◆ BRIEF ◆
In the entries below, find the line with "Task: Go to the Women breadcrumb link" and the line with "query sort /", then retype both and everything between them exactly. Do not copy the pictures.

*** Block opens ***

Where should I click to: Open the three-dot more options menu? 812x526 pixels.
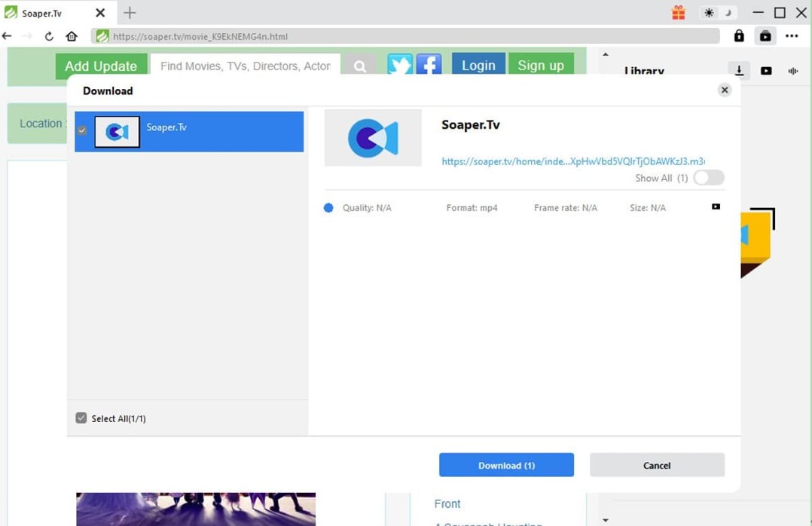tap(791, 36)
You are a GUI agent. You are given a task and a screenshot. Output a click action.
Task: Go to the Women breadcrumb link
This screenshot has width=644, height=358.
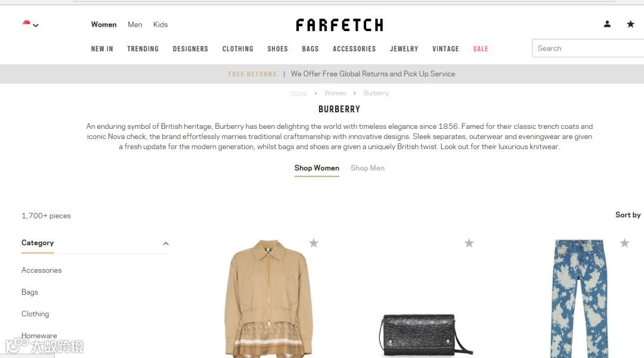click(335, 93)
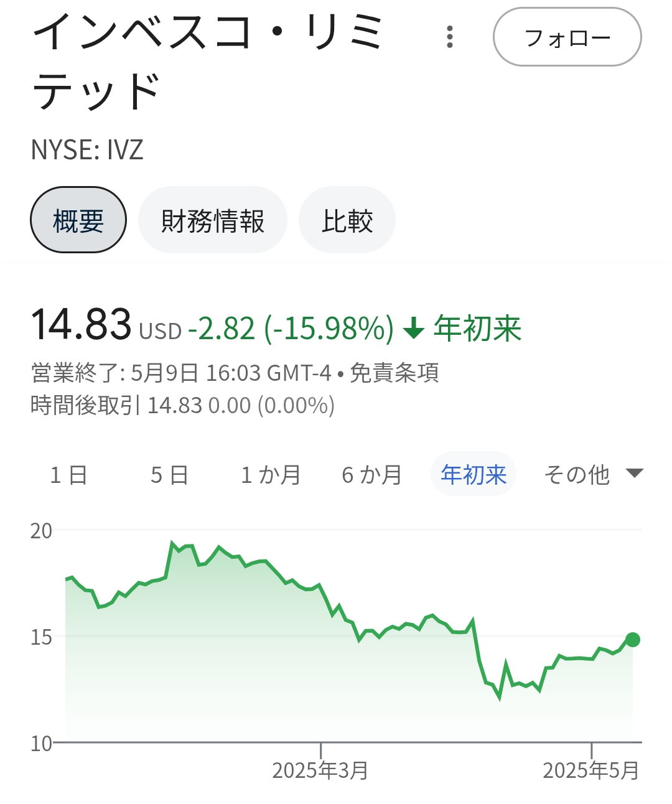Viewport: 672px width, 804px height.
Task: Open the 比較 comparison tab
Action: point(347,220)
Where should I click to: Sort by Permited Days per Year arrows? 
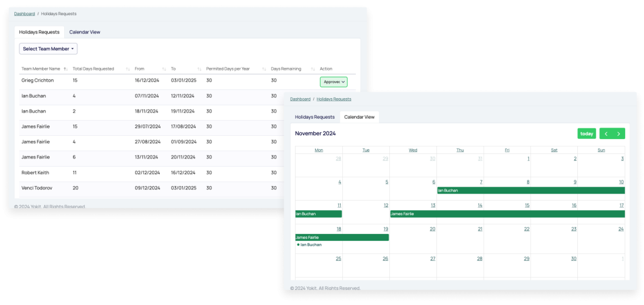264,69
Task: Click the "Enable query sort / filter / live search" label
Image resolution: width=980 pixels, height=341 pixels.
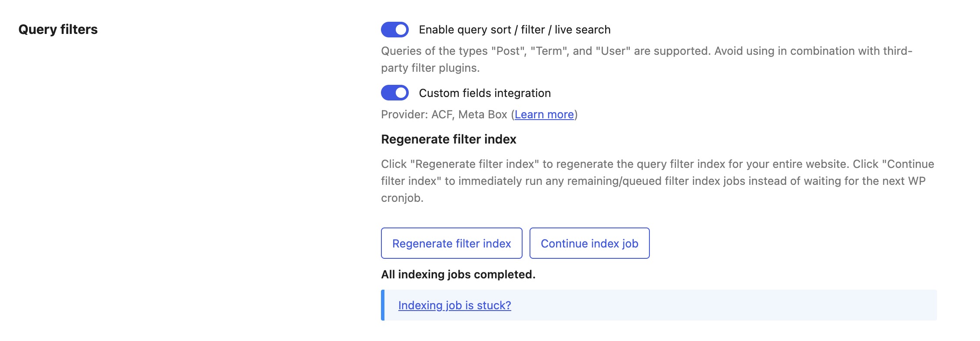Action: 514,30
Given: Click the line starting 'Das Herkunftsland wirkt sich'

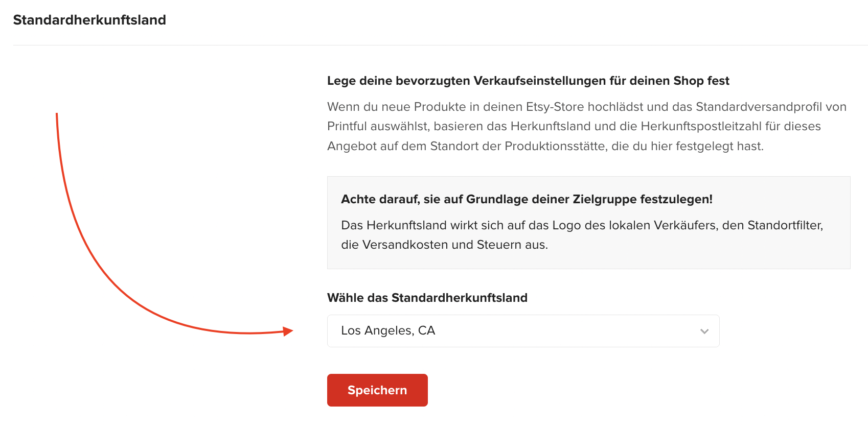Looking at the screenshot, I should pos(582,225).
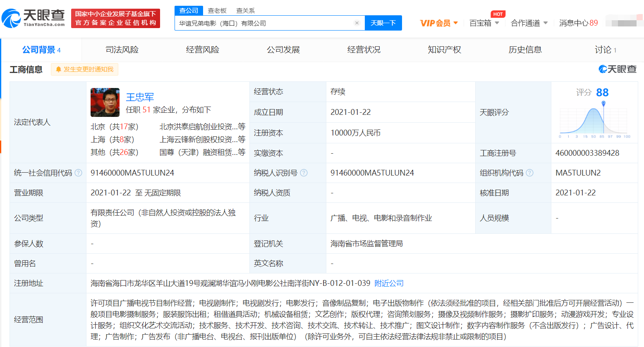Click help icon beside 组织机构代码
The height and width of the screenshot is (347, 644).
click(x=529, y=173)
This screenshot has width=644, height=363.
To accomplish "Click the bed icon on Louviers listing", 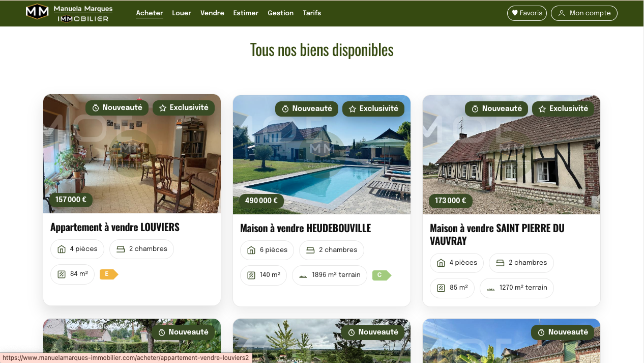I will (121, 249).
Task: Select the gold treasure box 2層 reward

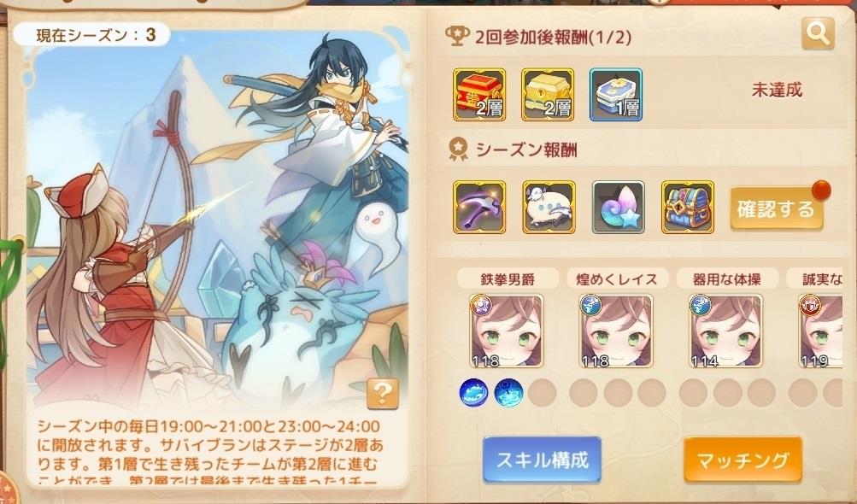Action: 548,95
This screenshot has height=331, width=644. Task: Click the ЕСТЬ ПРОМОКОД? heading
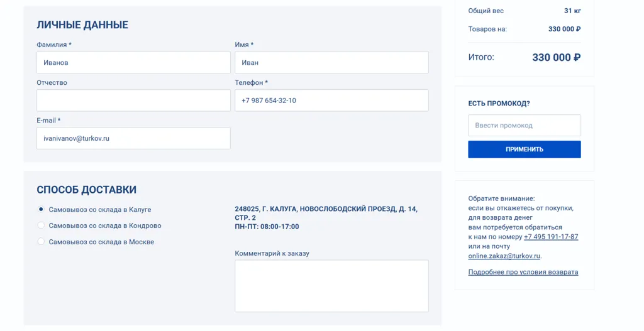pyautogui.click(x=499, y=104)
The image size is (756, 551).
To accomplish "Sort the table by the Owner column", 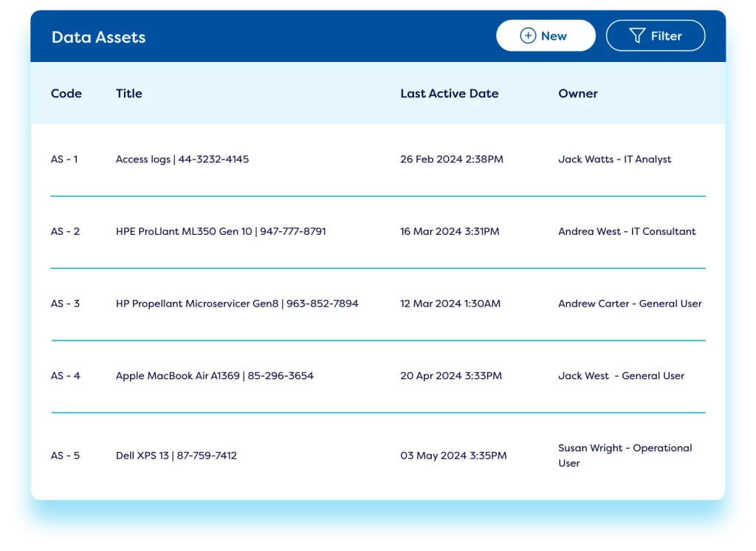I will [578, 93].
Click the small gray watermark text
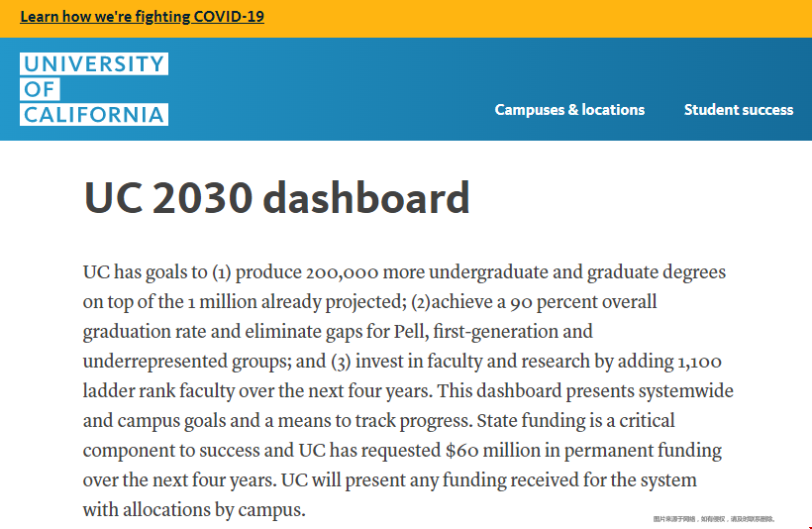This screenshot has height=529, width=812. point(714,519)
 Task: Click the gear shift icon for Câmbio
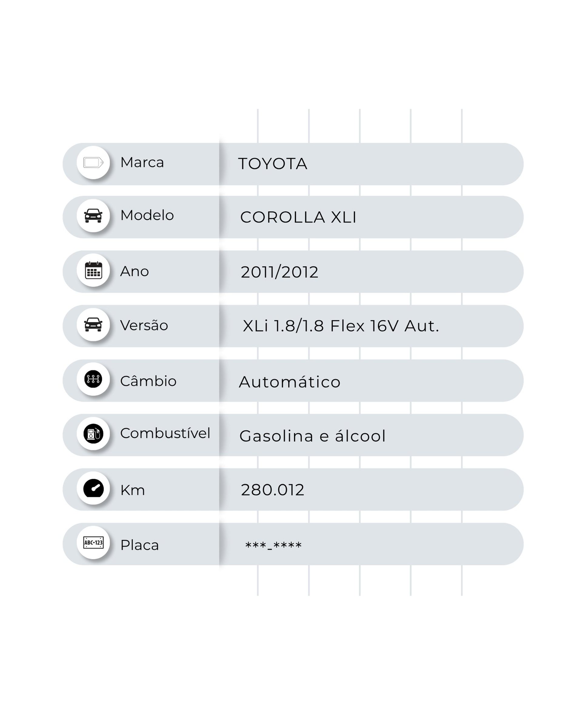[93, 379]
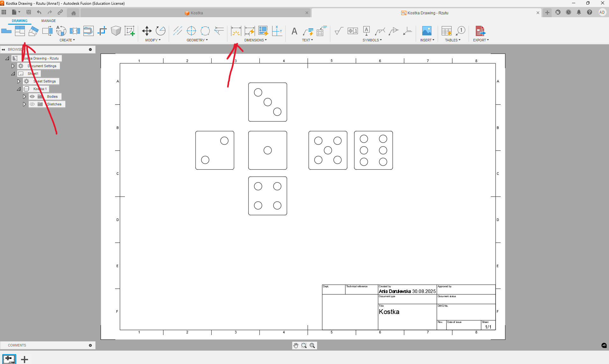Select the Move tool in Modify
This screenshot has width=609, height=364.
point(147,31)
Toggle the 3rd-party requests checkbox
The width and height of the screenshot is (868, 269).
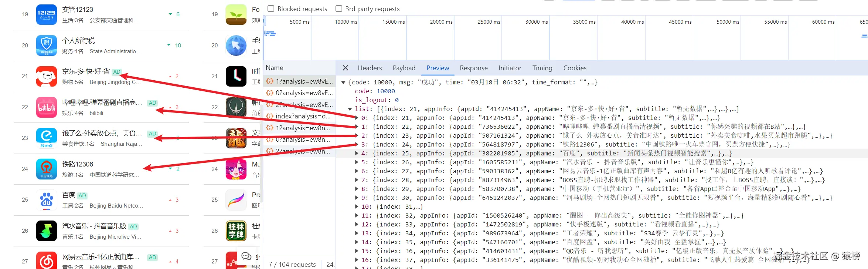click(339, 9)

*** Block closes ***

◆ SOLUTION TO THE PROBLEM ◆
Task: Go to the Women breadcrumb link
This screenshot has width=644, height=358.
click(335, 93)
Viewport: 672px width, 804px height.
Task: Open the 比較 comparison tab
Action: point(347,220)
Where should I click to: Sort by Permited Days per Year arrows? 
264,69
Task: Click the "Enable query sort / filter / live search" label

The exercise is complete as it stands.